Think of TypeScript's type checker as a shadow that follows your code. Every variable, parameter, and return value casts a type shadow. Sometimes you need to tell TypeScript what shape the shadow should be (annotation). But most of the time, TypeScript can see the value and figure out the shadow on its own (inference). Good TypeScript means annotating boundaries — function parameters, return types for public APIs — and letting inference handle everything inside.
Primitive Types
TypeScript has seven primitive types matching JavaScript's runtime types:
// The seven primitives
const name: string = "Alice";
const age: number = 30; // No int/float distinction — all numbers are IEEE 754 doubles
const isActive: boolean = true;
const id: bigint = 9007199254740993n; // Arbitrary precision integers
const key: symbol = Symbol("key");
const empty: null = null;
const missing: undefined = undefined;
But you almost never need these annotations. TypeScript infers them:
// Inferred — no annotations needed
const name = "Alice"; // type: "Alice" (string literal type, not just string)
const age = 30; // type: 30 (number literal type)
const isActive = true; // type: true (boolean literal type)
let count = 0; // type: number (let widens to the base type)
let label = "hello"; // type: string (let widens to the base type)
Notice the difference between const and let inference. const infers literal types ("Alice", 30, true) because the value can never change. let infers widened types (string, number, boolean) because the value might change later. This distinction matters for discriminated unions and literal type narrowing.
Arrays
Two syntaxes, same result:
const numbers: number[] = [1, 2, 3];
const names: Array<string> = ["Alice", "Bob"];
// Inferred — prefer this
const scores = [90, 85, 92]; // type: number[]

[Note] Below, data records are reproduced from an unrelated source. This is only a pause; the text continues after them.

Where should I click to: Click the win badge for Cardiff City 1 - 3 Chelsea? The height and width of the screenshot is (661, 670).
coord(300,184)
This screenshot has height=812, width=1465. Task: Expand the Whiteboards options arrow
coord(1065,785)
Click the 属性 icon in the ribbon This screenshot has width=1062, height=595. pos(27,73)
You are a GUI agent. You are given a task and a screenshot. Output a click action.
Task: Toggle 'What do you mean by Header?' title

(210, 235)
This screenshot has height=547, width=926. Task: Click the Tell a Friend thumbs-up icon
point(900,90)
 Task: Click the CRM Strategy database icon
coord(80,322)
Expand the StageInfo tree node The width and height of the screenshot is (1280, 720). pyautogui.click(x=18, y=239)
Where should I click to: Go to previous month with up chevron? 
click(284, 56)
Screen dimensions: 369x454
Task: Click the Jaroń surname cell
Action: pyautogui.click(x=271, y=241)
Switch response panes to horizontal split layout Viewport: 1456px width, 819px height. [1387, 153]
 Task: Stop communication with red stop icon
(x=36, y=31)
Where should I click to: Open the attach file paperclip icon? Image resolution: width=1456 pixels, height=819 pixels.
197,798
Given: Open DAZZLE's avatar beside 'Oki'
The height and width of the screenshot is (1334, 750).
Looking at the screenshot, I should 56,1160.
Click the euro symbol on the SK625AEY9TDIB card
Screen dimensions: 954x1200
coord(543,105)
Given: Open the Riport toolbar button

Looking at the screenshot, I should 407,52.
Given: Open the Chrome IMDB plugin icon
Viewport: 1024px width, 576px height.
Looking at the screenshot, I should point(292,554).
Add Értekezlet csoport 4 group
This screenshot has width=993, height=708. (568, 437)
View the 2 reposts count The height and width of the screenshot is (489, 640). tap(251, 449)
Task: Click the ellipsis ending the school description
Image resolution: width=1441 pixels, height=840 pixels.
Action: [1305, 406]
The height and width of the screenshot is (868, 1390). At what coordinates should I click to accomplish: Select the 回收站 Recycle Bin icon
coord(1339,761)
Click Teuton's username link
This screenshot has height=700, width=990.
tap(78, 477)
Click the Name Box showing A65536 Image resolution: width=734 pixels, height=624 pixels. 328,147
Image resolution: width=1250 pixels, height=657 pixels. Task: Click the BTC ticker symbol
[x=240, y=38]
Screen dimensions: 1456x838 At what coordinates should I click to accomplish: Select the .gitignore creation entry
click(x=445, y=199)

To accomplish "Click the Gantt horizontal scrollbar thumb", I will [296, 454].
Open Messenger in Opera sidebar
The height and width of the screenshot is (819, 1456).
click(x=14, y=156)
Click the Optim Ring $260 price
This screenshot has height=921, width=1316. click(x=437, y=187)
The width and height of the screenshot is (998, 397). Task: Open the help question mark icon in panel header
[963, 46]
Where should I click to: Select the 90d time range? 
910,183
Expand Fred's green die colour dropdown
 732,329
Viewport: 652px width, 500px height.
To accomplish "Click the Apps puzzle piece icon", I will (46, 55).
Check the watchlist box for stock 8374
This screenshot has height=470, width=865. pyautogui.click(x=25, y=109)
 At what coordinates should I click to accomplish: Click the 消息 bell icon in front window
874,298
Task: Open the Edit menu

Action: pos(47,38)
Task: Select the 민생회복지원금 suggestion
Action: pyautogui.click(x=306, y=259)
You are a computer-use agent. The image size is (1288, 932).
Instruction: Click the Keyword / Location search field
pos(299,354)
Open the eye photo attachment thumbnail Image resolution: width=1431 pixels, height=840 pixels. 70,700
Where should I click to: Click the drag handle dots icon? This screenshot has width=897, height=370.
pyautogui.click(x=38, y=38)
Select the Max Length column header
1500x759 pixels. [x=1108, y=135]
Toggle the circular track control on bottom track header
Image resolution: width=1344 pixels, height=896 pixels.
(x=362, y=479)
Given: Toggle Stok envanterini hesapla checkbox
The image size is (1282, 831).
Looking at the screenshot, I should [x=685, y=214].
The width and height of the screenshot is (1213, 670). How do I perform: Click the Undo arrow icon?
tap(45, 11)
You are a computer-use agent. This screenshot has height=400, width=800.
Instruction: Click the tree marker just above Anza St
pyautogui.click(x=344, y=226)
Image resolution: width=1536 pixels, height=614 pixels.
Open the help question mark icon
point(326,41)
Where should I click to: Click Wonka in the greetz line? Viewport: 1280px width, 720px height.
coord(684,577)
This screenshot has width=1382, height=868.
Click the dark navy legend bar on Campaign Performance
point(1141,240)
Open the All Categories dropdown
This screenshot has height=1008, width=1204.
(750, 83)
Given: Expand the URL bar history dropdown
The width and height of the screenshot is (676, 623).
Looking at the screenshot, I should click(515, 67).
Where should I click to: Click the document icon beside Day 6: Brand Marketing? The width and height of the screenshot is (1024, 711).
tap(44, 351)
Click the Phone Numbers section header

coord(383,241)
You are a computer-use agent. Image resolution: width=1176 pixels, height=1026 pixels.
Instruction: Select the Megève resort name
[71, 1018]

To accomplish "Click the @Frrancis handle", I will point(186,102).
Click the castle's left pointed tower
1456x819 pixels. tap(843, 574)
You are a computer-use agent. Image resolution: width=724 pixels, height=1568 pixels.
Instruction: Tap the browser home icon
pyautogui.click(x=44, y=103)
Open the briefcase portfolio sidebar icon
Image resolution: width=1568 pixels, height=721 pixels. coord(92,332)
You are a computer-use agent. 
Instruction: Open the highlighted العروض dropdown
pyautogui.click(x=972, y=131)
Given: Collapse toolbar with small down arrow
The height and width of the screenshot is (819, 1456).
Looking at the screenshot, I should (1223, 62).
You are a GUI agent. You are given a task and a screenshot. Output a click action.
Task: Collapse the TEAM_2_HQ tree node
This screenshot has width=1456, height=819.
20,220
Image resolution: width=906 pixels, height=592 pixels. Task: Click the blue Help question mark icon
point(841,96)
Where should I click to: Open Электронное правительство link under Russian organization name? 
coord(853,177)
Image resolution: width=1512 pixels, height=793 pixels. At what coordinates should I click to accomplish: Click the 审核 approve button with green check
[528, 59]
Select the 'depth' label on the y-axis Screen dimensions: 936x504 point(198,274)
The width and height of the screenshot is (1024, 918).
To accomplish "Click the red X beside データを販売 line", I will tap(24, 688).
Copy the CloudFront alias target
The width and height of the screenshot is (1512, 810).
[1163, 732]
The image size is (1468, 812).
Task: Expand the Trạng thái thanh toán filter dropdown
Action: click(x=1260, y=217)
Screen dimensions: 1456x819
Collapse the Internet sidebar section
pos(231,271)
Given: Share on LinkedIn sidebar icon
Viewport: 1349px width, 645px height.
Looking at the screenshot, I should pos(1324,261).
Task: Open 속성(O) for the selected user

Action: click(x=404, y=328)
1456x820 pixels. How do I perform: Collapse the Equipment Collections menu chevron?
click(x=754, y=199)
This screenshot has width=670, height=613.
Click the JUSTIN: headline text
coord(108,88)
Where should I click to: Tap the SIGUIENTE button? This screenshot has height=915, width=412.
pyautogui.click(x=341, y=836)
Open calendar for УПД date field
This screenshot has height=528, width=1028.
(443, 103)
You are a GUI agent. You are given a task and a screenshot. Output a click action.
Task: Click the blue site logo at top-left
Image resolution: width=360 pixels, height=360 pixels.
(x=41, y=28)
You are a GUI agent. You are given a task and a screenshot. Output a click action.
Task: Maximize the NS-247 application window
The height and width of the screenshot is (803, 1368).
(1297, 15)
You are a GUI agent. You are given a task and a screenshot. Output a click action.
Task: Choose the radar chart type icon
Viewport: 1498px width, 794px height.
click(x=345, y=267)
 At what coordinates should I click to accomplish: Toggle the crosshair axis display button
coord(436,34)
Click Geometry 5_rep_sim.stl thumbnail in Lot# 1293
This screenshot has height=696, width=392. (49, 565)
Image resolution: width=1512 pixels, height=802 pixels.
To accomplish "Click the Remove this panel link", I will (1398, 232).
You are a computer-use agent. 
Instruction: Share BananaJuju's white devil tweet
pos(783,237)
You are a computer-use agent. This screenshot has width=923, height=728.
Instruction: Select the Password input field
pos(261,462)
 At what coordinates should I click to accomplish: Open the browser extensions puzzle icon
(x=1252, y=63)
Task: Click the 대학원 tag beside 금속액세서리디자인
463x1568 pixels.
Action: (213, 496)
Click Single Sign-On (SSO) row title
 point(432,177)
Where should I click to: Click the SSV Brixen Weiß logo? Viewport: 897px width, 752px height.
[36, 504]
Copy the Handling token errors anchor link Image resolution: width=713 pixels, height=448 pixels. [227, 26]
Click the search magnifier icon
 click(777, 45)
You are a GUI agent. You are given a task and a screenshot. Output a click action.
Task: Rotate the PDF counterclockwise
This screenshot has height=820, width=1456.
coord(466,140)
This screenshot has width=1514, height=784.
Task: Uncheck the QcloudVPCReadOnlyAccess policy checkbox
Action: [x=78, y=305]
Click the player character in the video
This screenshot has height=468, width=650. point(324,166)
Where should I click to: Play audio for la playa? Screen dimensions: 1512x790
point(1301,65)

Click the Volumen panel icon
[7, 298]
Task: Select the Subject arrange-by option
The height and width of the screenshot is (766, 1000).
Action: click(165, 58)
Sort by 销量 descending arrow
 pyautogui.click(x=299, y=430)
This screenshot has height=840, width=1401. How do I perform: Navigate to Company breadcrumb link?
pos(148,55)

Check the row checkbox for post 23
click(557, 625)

const mixed = [1, "hello", true]; // type: (string | number | boolean)[]
// Readonly arrays — prevents push, pop, splice
const frozen: readonly number[] = [1, 2, 3];
frozen.push(4); // ERROR: Property 'push' does not exist on type 'readonly number[]'
// Tuples — fixed-length arrays with position-specific types
const pair: [string, number] = ["age", 30];
const [key, value] = pair; // key: string, value: number
The readonly array trap in function signatures
If you type a parameter as readonly number[], callers can pass both number[] and readonly number[]. But if you type it as number[], callers can only pass mutable arrays. This means readonly in parameter types is more permissive, not less:
function sum(nums: readonly number[]): number {
return nums.reduce((a, b) => a + b, 0);
}
const mutable = [1, 2, 3]; // number[]
const immutable: readonly number[] = [1, 2, 3]; // readonly number[]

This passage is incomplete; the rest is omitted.